Crise pode atingir um país mais endividado…
Lula convenceu os trabalhadores de que o país teria se livrado da dívida externa. Trata-se de uma grande mentira, pois a dívida segue existindo (hoje de 282 bilhões de dólares) e aumentando. O que o governo fez foi aumentar muito as reservas do país, para se aproximar do montante da dívida externa e assim poder divulgar “que a dívida acabou”.

Na verdade, trata-se de uma manobra contra o país. Os bancos estão trocando a dívida externa pela interna, investindo no Brasil para se aproveitar das maiores taxas de juros do mundo. O governo tem de trocar esses dólares por reais para garantir essa aplicação, e isso é o que eleva as reservas.

As consequências são severas. Em primeiro lugar, a dívida interna explodiu, passando nos dois governos Lula de R$ 654,3 bilhões para mais de R$ 2 trilhões em 2010. Antes o país tinha um problema com a dívida externa, agora tem outro ainda maior com a interna.

O governo entregou aos banqueiros R$ 380 bilhões em 2009, 35,6% de todo o orçamento nacional. Ou seja, de tudo que o país arrecada em impostos, mais de um terço é dado aos banqueiros. Em comparação, a educação no ano passado recebeu 2,88% do orçamento e a saúde, 4,64%.

Entre 2003 e 2009, Lula pagou aos bancos R$ 1,9 trilhão. Contando com os R$ 278 bilhões já definidos no orçamento de 2010 para esse mesmo fim, deve terminar o governo tendo pago R$ 2,2 trilhões. Ou seja, só durante o governo do PT, o país já pagou de juros o mesmo montante do conjunto da dívida (R$ 2 trilhões). Mas a dívida segue aumentando.

…e com déficit nas contas externas
Entre 2003 e 2007, o crescimento econômico internacional possibilitou superávits comerciais importantes. As contas correntes externas (tudo o que país gasta e recebe do exterior em exportações, importações, serviços, remessa de lucros) eram positivas, entrando mais dinheiro do que saindo. Foi isso que permitiu o aumento das reservas. A partir de 2008, com o início da crise, a situação mudou, com queda nas exportações e aumento nas remessas de lucros das multinacionais. Pela primeira vez desde 2002, o balanço das contas correntes foi negativo, chegando a um déficit de 28,3 bilhões de dólares.
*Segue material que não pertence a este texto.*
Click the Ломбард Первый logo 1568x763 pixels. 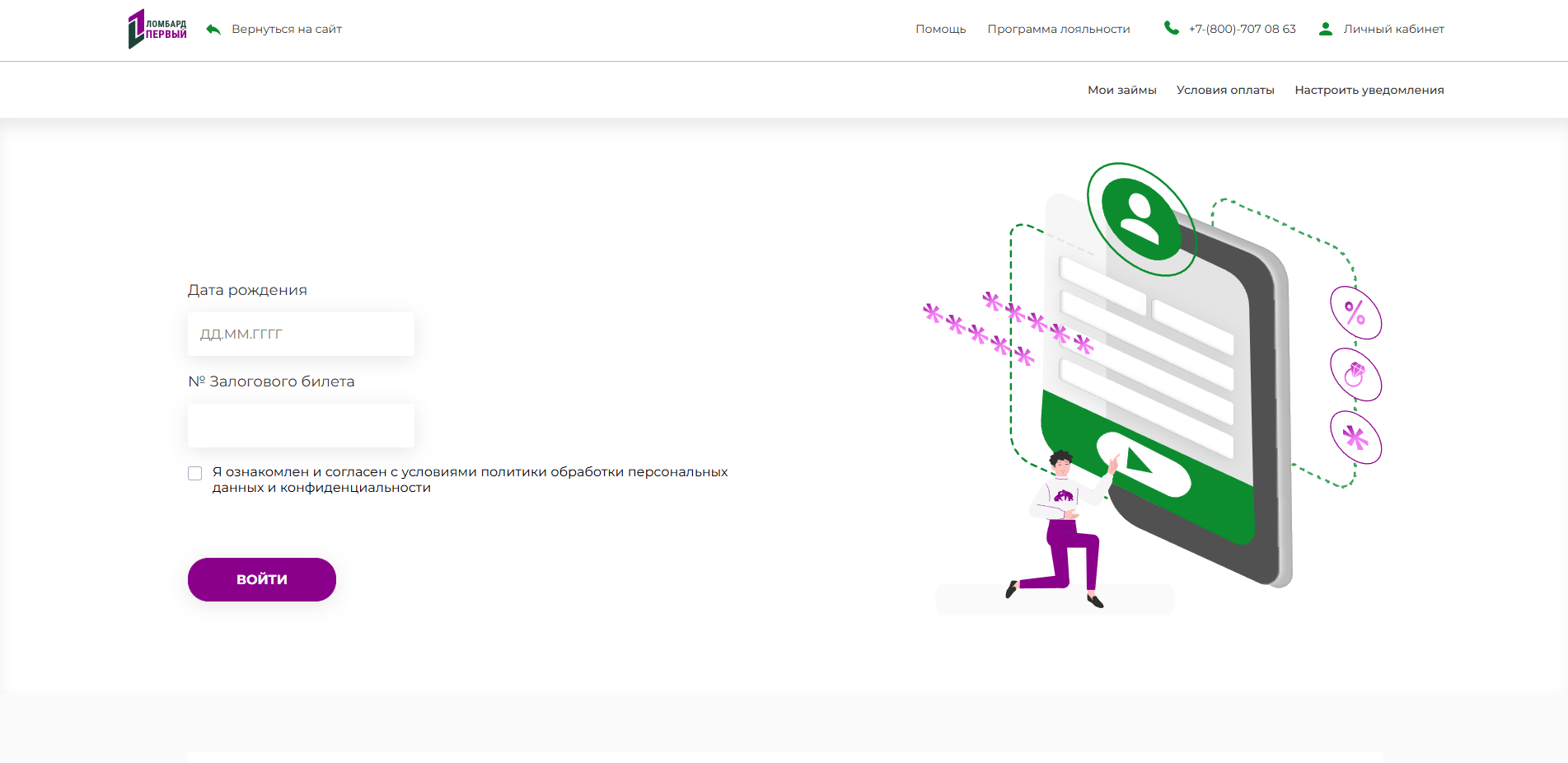(157, 29)
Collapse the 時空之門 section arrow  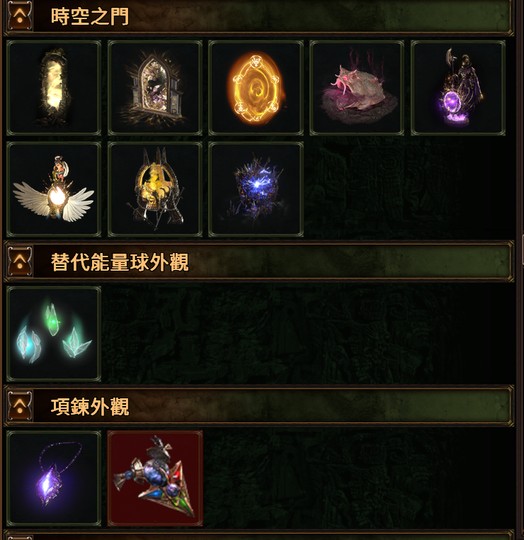(x=20, y=16)
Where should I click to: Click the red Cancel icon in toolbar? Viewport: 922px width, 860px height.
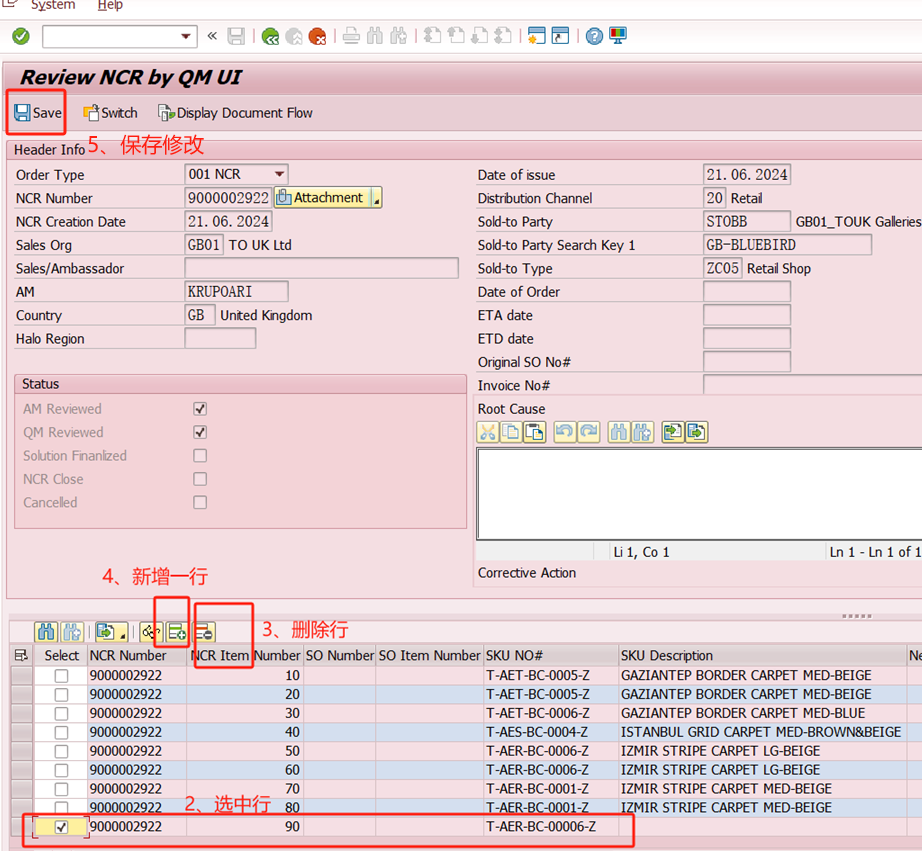pos(317,37)
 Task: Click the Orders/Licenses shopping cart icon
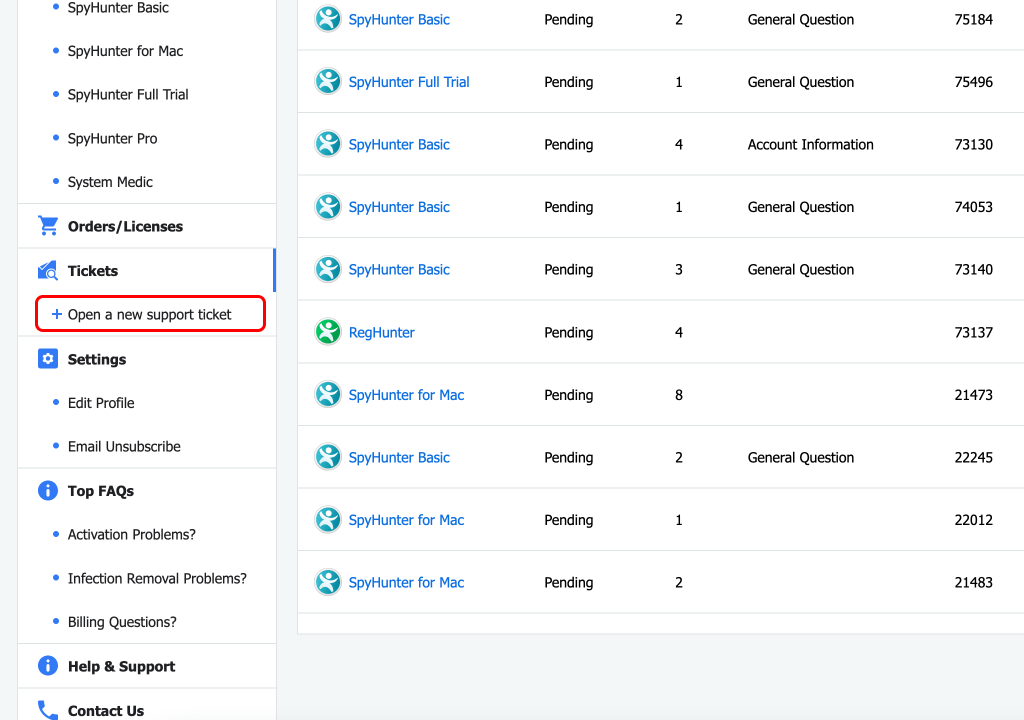pyautogui.click(x=47, y=226)
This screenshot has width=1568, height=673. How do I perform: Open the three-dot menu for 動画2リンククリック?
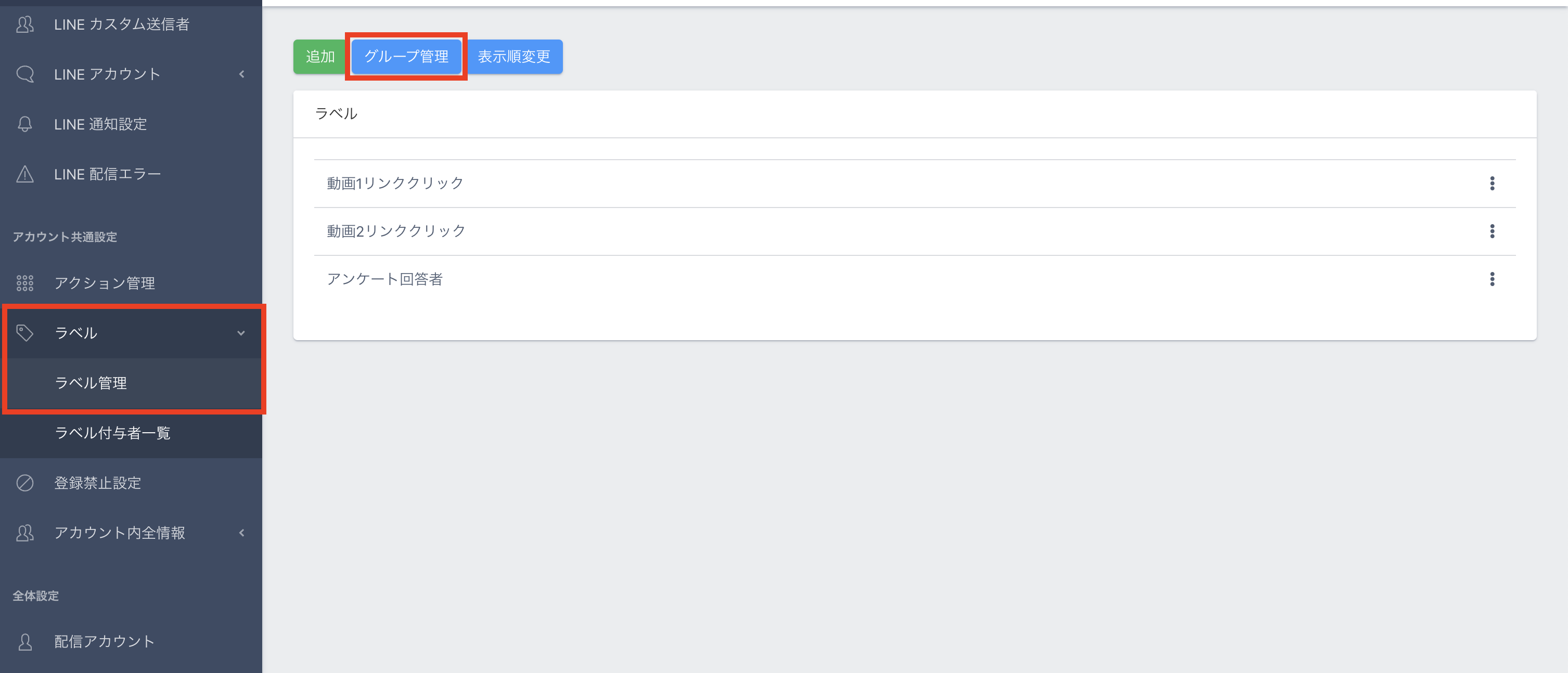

Em 2009, a situação continuou, com déficit de 24,3 bilhões. A previsão para 2010 é de déficit recorde, que pode chegar a 50 ou 60 bilhões de dólares.

Isso só poderia ser resolvido com novos investimentos estrangeiros, o que vinha ocorrendo durante o período de crescimento econômico, chegando a 45 bilhões de dólares em 2008. Mas caiu muito em 2009 (26 bilhões) e deve diminuir ainda mais em 2010 (23 bilhões). Com um déficit em contas correntes crescendo, sem possibilidade de compensação com investimentos externos, as reservas brasileiras vão cair. Voltou ao horizonte a possibilidade de crises cambiais semelhantes às do governo FHC.

Isso significa que, caso venha uma nova crise, o país vai entrar nela em situação muito pior do que na crise passada, com um endividamento maior (interno e externo) e um déficit recorde em contas correntes.

Ataques aos trabalhadores podem estar a caminho. Nem Dilma nem Serra vão falar sobre isto na campanha eleitoral. Mas é importante que os ativistas conheçam essa realidade.